Graphic: Stephen flying in to flood areas

RFDS provides relief following Tropical Cyclone Jasper

Date published

07 Feb 2024

The Royal Flying Doctor Service (RFDS) (Queensland Section) are extending their mental health services in Far North Queensland to support communities devastated by Tropical Cyclone Jasper.

The category 2 cyclone made landfall on the east coast of Cape York Peninsular on 13 December and flooded many communities across the Cooktown region.

Families have lost their animals, their homes, all their belongings and have been disconnected from services during a time when connection is needed most.

To assist, RFDS Mental Health Clinicians, Stephen, Chrissy, and Jess are providing mental health services across the area including Cooktown, Rossville and Ayton to support flood victims and agencies responding to the event.

The team are providing mental health consultations, telehealth calls and groups sessions to install hope.

“We’re providing psychological first aid,” Stephen said.

“By having a familiar face in the community, locals can sit down and talk about their story of survival and grieve.

Stephen travelling in helicopter to flooded areas.

“There has been times, even as a clinician, I have cried with them.

“We expect to see more referrals come through to help locals process what has happened.”

The team have spoken to many members of the Wujal Wujal community who are dispersed across the region after their homes were completely inundated by flood waters.

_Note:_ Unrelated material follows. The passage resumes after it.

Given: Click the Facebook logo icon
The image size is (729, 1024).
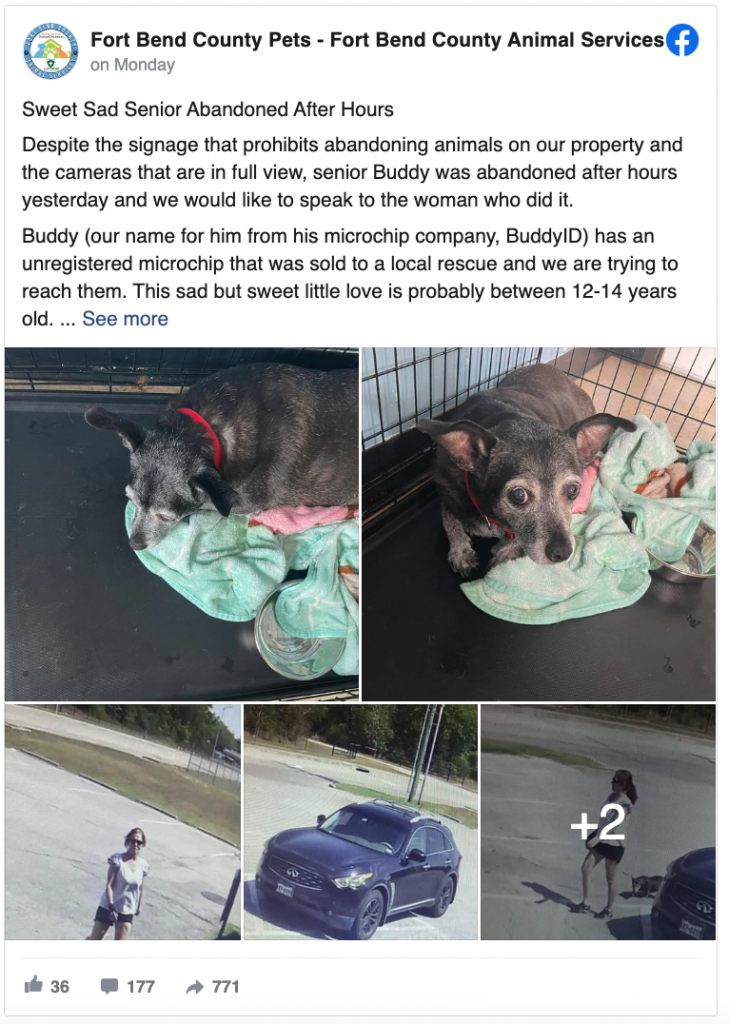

“There’s a noticeable feeling of loss here,” Jess said.

“There’s a number of houses which have been completely inundated with flood water and are unsalvageable. For Wujal Wujal, even though it’s only 450 kilometers from Cairns, the main roads to it were severely damaged.

“We’re doing everything we can to reconnect these communities and remind them that they are not alone.”


RFDS Manager – Far North Mental Health Jos said the RFDS is focused on helping Queenslanders overcome trauma from this event.

“We all process trauma differently, for one individual it could be the natural disaster itself and for others it could be the grief and loss of their belongings,” Jos said.

“We really should be expecting a range of emotions from people right now – it’s completely normal.

“At this stage we are really focusing on offering psychological first aid to people- looking at their initial safety, ensuring people are connected and supporting them to feel empowered again.

“We want to give people hope and help them rebuild.”

Our RFDS Far North Mental Health services are delivered in a variety of ways to meet the needs of each specific community, which is essential for improving individual outcomes.

Supporting people living in communities across Far North Queensland, this service provides culturally appropriate, evidence-based, psychological therapies to individuals who present with mild to moderate mental health needs.

Our clinicians are specifically trained and available for individuals to engage in therapeutic sessions to explore solutions and strategies to assist in recovery.

Comprising of mental health nurses, social workers and psychologists, our Far North team works alongside many key stakeholders using a Stepped Care approach.